Tam HH, Collins DJ, Brown G, et al. The role of pre-treatment diffusion-weighted MRI in predicting long-term outcome of colorectal liver metastasis. Br J Radiol. 2013; 86(1030):20130281 [PubMed] Article available free on PMC after 01/10/2014 Related Publications
OBJECTIVE: To determine the prognostic value of pre-treatment apparent diffusion coefficient (ADC) of colorectal liver metastases in predicting disease response, progression-free survival (PFS) and overall survival (OS). METHODS: We retrospectively reviewed 102 patients who underwent pre-treatment diffusion-weighted MRI using a breath-hold (b=0, 150, 500) or a free-breathing (b=0, 50, 100, 250, 500, 750) technique. The mean ADC (b=0-500) and mean flow-insensitive ADC (ADChigh) values (breath-hold: b=150 and 500; free-breathing: b=100 and 500) of up to three hepatic lesions were evaluated in each patient. Clinical and laboratory parameters were recorded. Tumour response was assessed by Response Evaluation Criteria in Solid Tumors (RECIST) criteria at 12 weeks after treatment. Associations between tumour response, ADC values and clinical/laboratory parameters were examined by one-way analysis of variance. The relationship of ADC with PFS and OS was determined by Kaplan-Meier analysis. RESULTS: 62 patients responded to chemotherapy at 12 weeks. The pre-treatment mean ADC and mean ADChigh were higher in the non-responding group than in the responding group (1.55 vs 1.36, p=0.033; 1.40 vs 1.16, p=0.024). However, the PFS and OS of the two groups of patients stratified by the median of mean ADC values or threshold derived by receiver operating characteristic analysis were not statistically significant.
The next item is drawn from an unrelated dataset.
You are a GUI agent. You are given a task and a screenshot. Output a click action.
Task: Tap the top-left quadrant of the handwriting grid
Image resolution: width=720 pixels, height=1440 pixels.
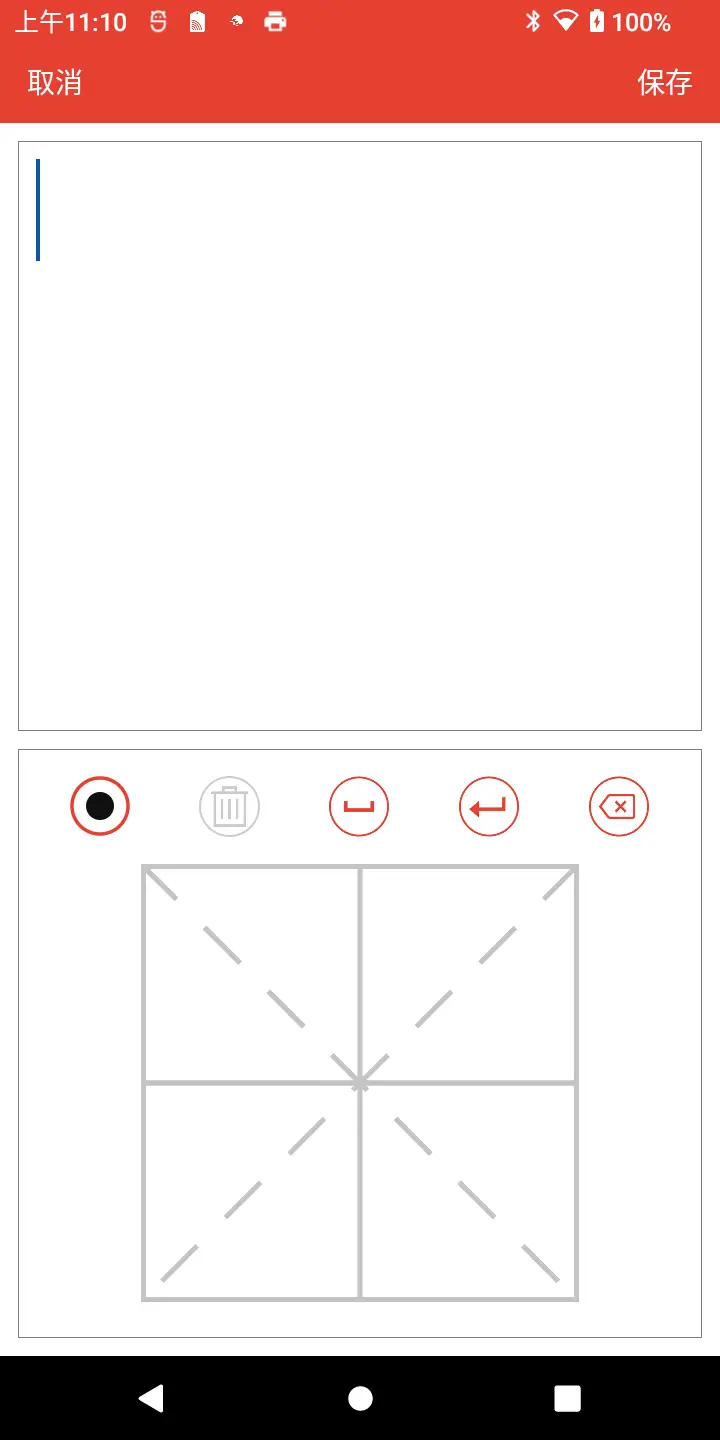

By multivariate Cox regression analysis, patients with ≤2 metastases and response to chemotherapy showed better PFS; white cell count ≤10 and surgical treatment were associated with better OS. CONCLUSION: Colorectal liver metastasis with higher pre-treatment mean ADC and mean ADChigh was associated with poorer response to chemotherapy. However, ADC and ADChigh values did not predict the patient outcome in this study cohort. ADVANCES IN KNOWLEDGE: High mean ADC values of colorectal liver metastases on pre-treatment diffusion-weighted MRI is associated with poorer response to chemotherapy.